The pharmacogenomics of fluorouracil were recently reviewed by Matsusaka and Lenz. Several genetic variations, including mutations in Orotate phosphoribosyltransferase, thymidylate synthase, and methylene tetrahydrofolate reductase, may contribute to excessive toxicity of 5-FU and capecitabine. ¹⁴ If our patient’s genetic test had resulted negative for DPD deficiency, she may not have received uridine triacetate given its cost and that three weeks had elapsed since her last dose of capecitabine. Since the mechanism of action of uridine triacetate is to replenish the cellular store of uridine counteracting the effects of 5-FU, independently of the presence of any genetic mutation, we believe that one should consider uridine triacetate if a patient develops severe, prolonged, and unexpected toxicity after 5-FU or capecitabine, regardless of the genetic test outcomes or whether the patient’s last dose is beyond the 96 h cutoff.

By the time of her second hospitalization, our patient was nine days post her last dose of capecitabine. It was notable that, despite provision of maximum medical support in the intensive care unit, the patient continued to deteriorate. To all the physicians involved in her care, it was clear that use of uridine triacetate was instrumental in her recovery. Without it, the patient likely may not have survived, suggesting that even the delayed use of uridine triacetate can potentially be lifesaving.

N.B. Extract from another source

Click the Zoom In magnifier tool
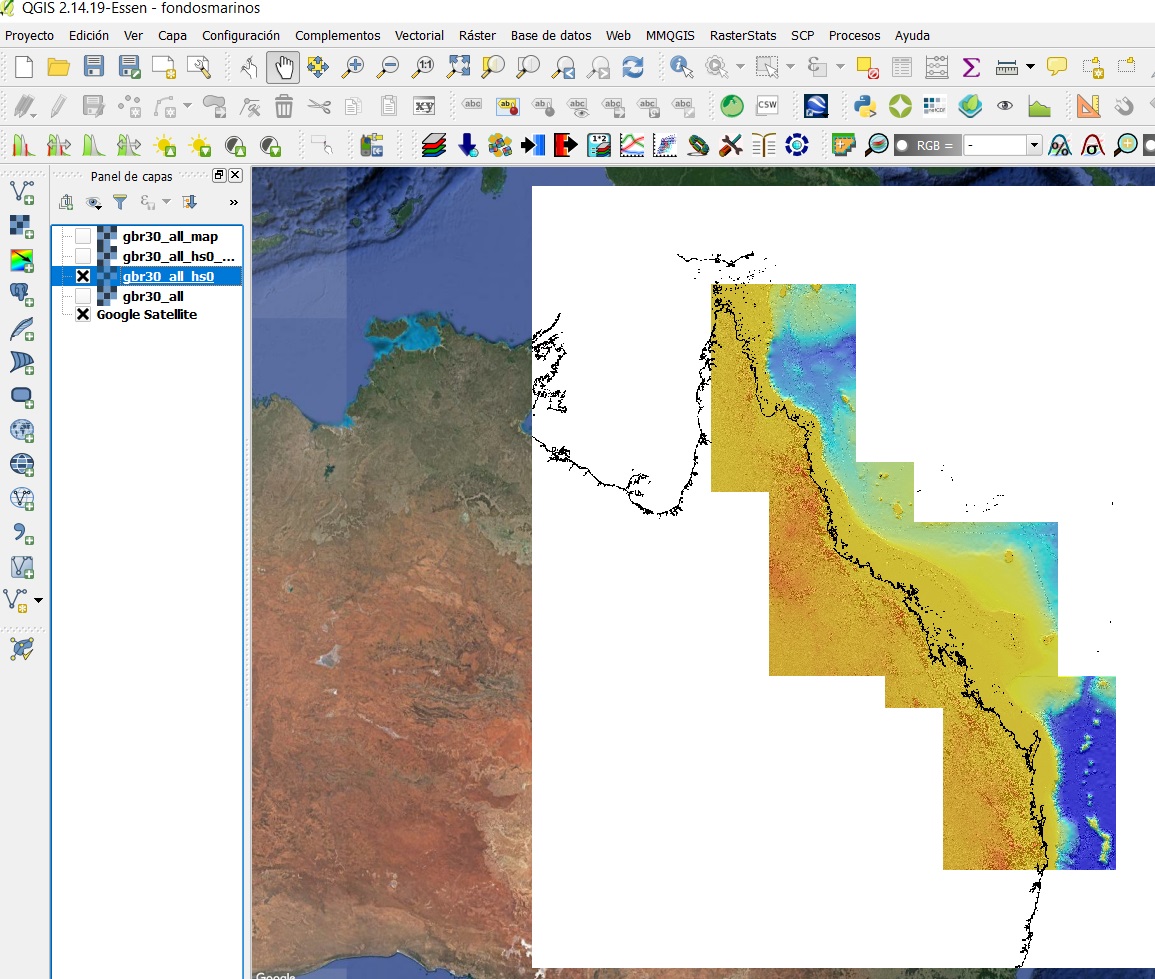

Overall, homozygous dihydropyrimidine dehydrogenase deficiency is rare, and genetic testing for DPD deficiency before 5-FU administration is generally not recommended. ¹⁵ With the widespread use of 5-FU and its oral prodrug, capecitabine, the number of patients with early onset severe toxicity could be substantial. Early recognition of this potentially catastrophic complication can be difficult, as our case illustrates. Additionally, the expense of uridine triacetate, along with the time restriction upheld by the FDA approved indication, limits its availability and usage. Of the 173 patients who were treated with uridine triacetate in clinical trials that included patients who enrolled after the new drug application submission, there were only eight early onset patients included who initiated treatment outside of the 96 h window, of which three (38%) survived. ¹ Results from a trial including such a small number of early onset patients treated outside the window, it is felt, should not necessarily restrict the use of a potentially lifesaving medication in early onset severe toxicity cases. The outcomes of more cases, such as ours, that detail the use of uridine triacetate beyond 96 h post 5-FU, should hopefully prompt liberalization of uridine triacetate usage beyond the recommended 96 h treatment window.